## [Passage provided]
:::

Re: 001_rep_changes.pl stalls - Mailing list pgsql-hackers

From Noah Misch
Subject Re: 001_rep_changes.pl stalls
Date
Msg-id 20200420075954.GB1395671@rfd.leadboat.com
Whole thread Raw
In response to Re: 001_rep_changes.pl stalls  (Kyotaro Horiguchi <horikyota.ntt@gmail.com>)
Responses Re: 001_rep_changes.pl stalls
List pgsql-hackers
On Mon, Apr 20, 2020 at 04:15:40PM +0900, Kyotaro Horiguchi wrote:
> At Sat, 18 Apr 2020 00:01:42 -0700, Noah Misch <noah@leadboat.com> wrote in 
> > On Fri, Apr 17, 2020 at 05:06:29PM +0900, Kyotaro Horiguchi wrote:
> > > At Fri, 17 Apr 2020 17:00:15 +0900 (JST), Kyotaro Horiguchi <horikyota.ntt@gmail.com> wrote in 
> > > > By the way, if latch is consumed in WalSndLoop, succeeding call to
> > > > WalSndWaitForWal cannot be woke-up by the latch-set.  Doesn't that
> > > > cause missing wakeups? (in other words, overlooking of wakeup latch).
> > > 
> > > - Since the only source other than timeout of walsender wakeup is latch,
> > > - we should avoid wasteful consuming of latch. (It is the same issue
> > > - with [1]).

:::

## [Given instruction]
Answer these questions from the mailing-list message above.
1. To which mailing list was the message posted?
2. On what date did Kyotaro Horiguchi write the message quoted first in the reply?
3. According to the quoted text, what is the only source of walsender wakeup other than timeout?

## [Material]
:::

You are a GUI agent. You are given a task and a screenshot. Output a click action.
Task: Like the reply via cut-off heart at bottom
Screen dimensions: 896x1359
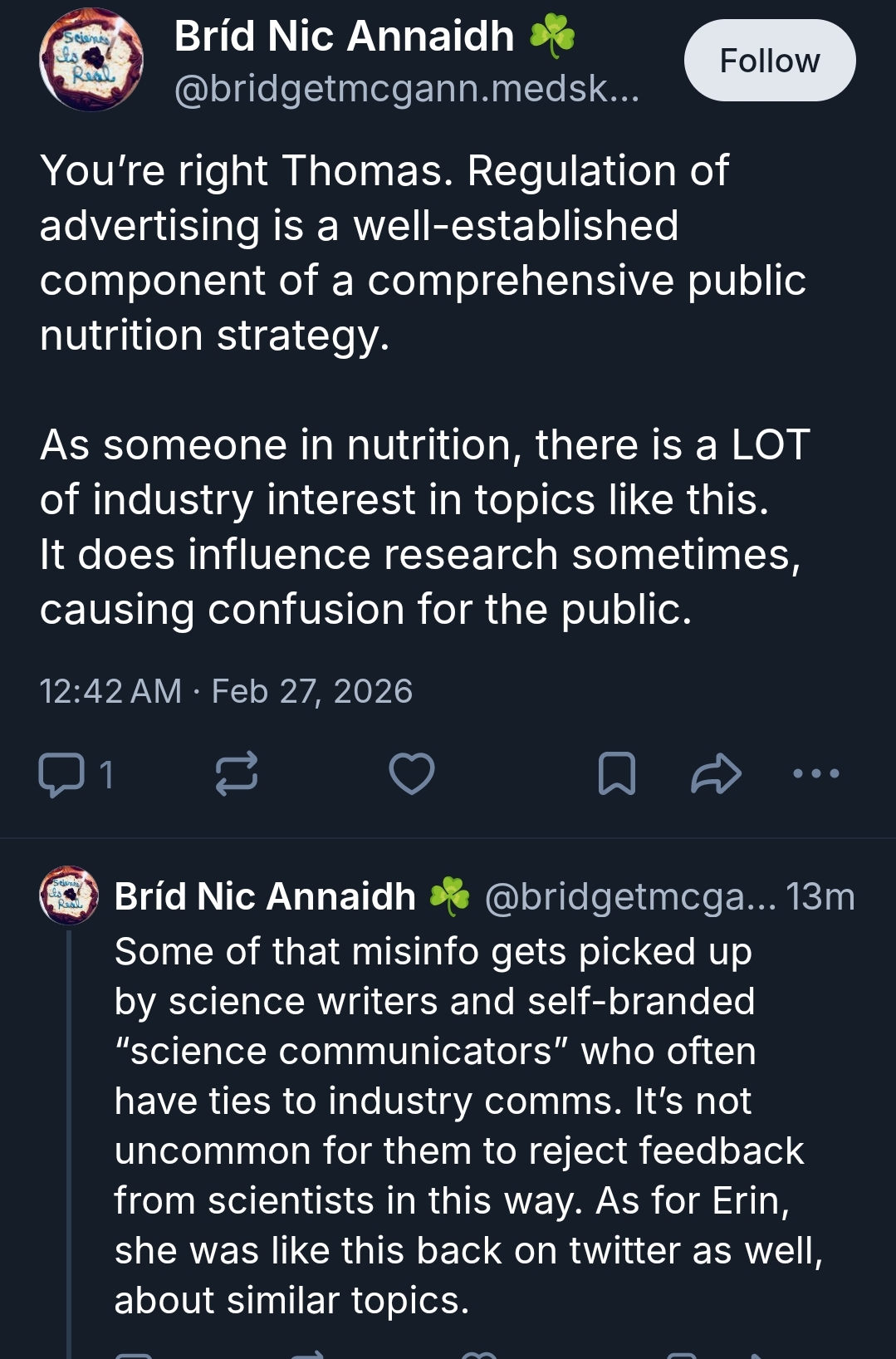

:::

## [Task result]
1. pgsql-hackers
2. Monday, April 20, 2020
3. The latch